Nach einer halben Meile legten sie ihre Last ab, liefen zurück und holten den nächsten Teil, bis die gesamte Fracht geholt war. Nach einer kurzen Pause gingen sie an die nächste halbe Meile. Etappe um Etappe schleppten sie die Fracht weiter. Nach der zweiten Meile fing das Land an, sumpfig zu werden. Die Männer sanken unter dem Gewicht auf ihren Rücken bis über die Knie in den Schlamm. Die Mücken quälten sie obendrein. Es war eine einzige Tortur, die sogar erfahrenen Männern wie Bell und Reed hart an die Grenze des Erträglichen ging. Graham Booker schlug wie wild nach den stechenden Quälgeistern und fluchte erbärmlich, was aber nur zur Folge hatte, dass sie ihn noch heftiger heimsuchten. Am Abend war sein Gesicht voller Pusteln und geschwollen. Die anderen sahen nicht hübscher aus.
Insgesamt dreieinhalb Meilen schleppten sie die Fracht. Dort wurde das Wasser wieder tiefer. Da es nun zu dunkel war, um die Boote zu holen, richteten sie sich ihr Lager. Schlafen aber konnte vorerst niemand, denn die Mücken folterten sie weiter. Schließlich vertrieb sie die Nachtkälte, und den Männern blieben fünf Stunden Ruhe. Schon vor Sonnenaufgang weckte sie Bell.

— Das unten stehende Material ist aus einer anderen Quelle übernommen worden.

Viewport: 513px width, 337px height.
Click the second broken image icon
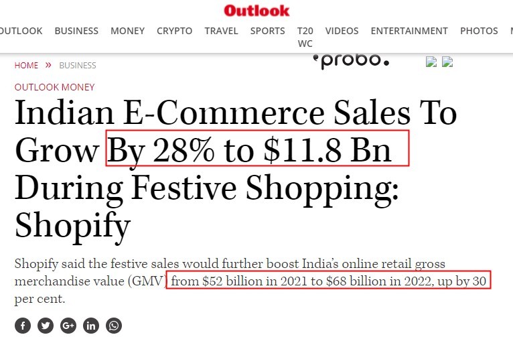click(x=448, y=62)
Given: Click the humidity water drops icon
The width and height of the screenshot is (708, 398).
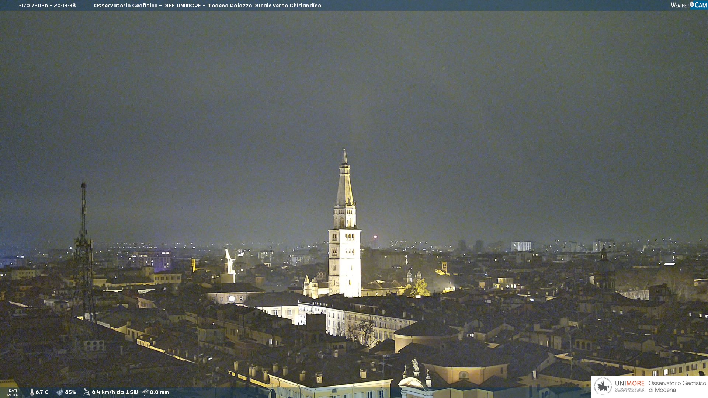Looking at the screenshot, I should click(x=60, y=392).
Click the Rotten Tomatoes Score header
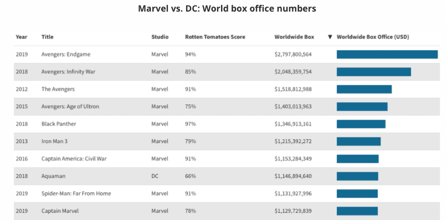This screenshot has width=447, height=221. click(x=215, y=37)
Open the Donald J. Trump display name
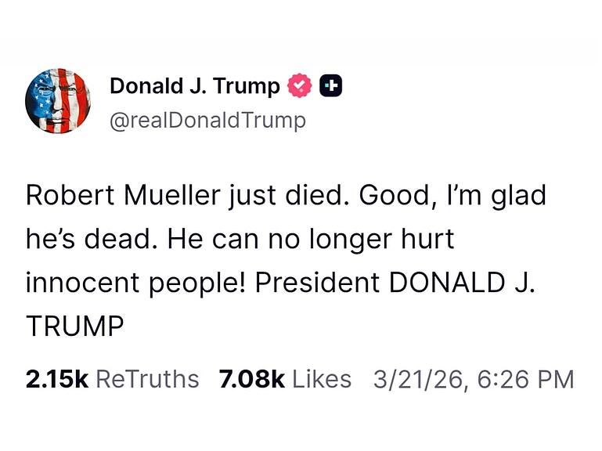 (194, 86)
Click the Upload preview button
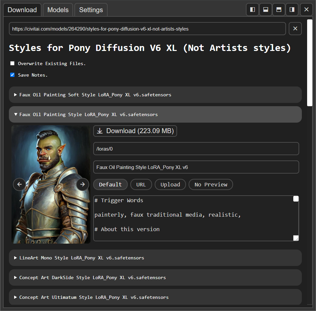The height and width of the screenshot is (311, 316). pyautogui.click(x=170, y=184)

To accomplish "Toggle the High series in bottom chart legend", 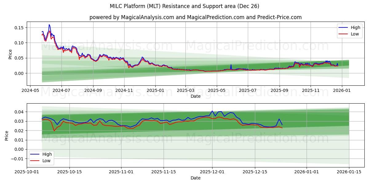I will coord(48,154).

Sie treidelten die Boote. Während Durak, der Leichteste von ihnen, am Bug stand und mit dem Staken das Boot vom Ufer fern hielt,
zogen es die anderen mit einem langen Seil flussaufwärts. Ohne Fracht war der Tiefgang nicht nennenswert, das Boot glitt ohne Schwierigkeiten über die Sandbank hinweg.
Wieder mussten sie durch den Sumpf, und wieder kamen mit der Wärme die Mücken. Einen vollen Tag benötigten sie, um die zwei Boote in tiefes Wasser zu bringen.
Am dritten Tag um die Mittagszeit, als die Fracht an Bord war und sich die Boote langsam wieder in Bewegung setzten, sahen sie alle aus wie in Schlamm gebadet, obendrein waren ihre Hände und Gesichter feuerrot und juckten teuflisch.
Auch wenn diese Strapaze – Bell wusste, es warteten noch mehr solche Hindernisse auf sie – die Männer bis an die Grenze ihrer Leistungsfähigkeit geführt hatte, so war es doch für Tage die einzige Abwechslung gewesen. Auch die Prärie entschädigte sie nicht. Sie entfaltete jetzt ihre volle Schönheit, das Gras war saftig, Blumen blühten in tausenderlei Farben, Sträucher und einzelne Bäume zierten sie wie Tupfer auf einem herrlichen Teppich. Fast ständig war der Himmel sonnig. Der Duft von herb-süßem Salbei erfüllte das Land. Und nur die Stimmen des Präriehundes, das Zirpen der Grillen und manchmal der einsame Schrei eines Falken unterbrachen das ein-
tönige Klatschen der Ruder.
Henry Long Reed bemerkte bald, dass Dave etwas bedrückte. Eines Nachts, als sie sich in ihre Decken rollten, sprach er Dave darauf an.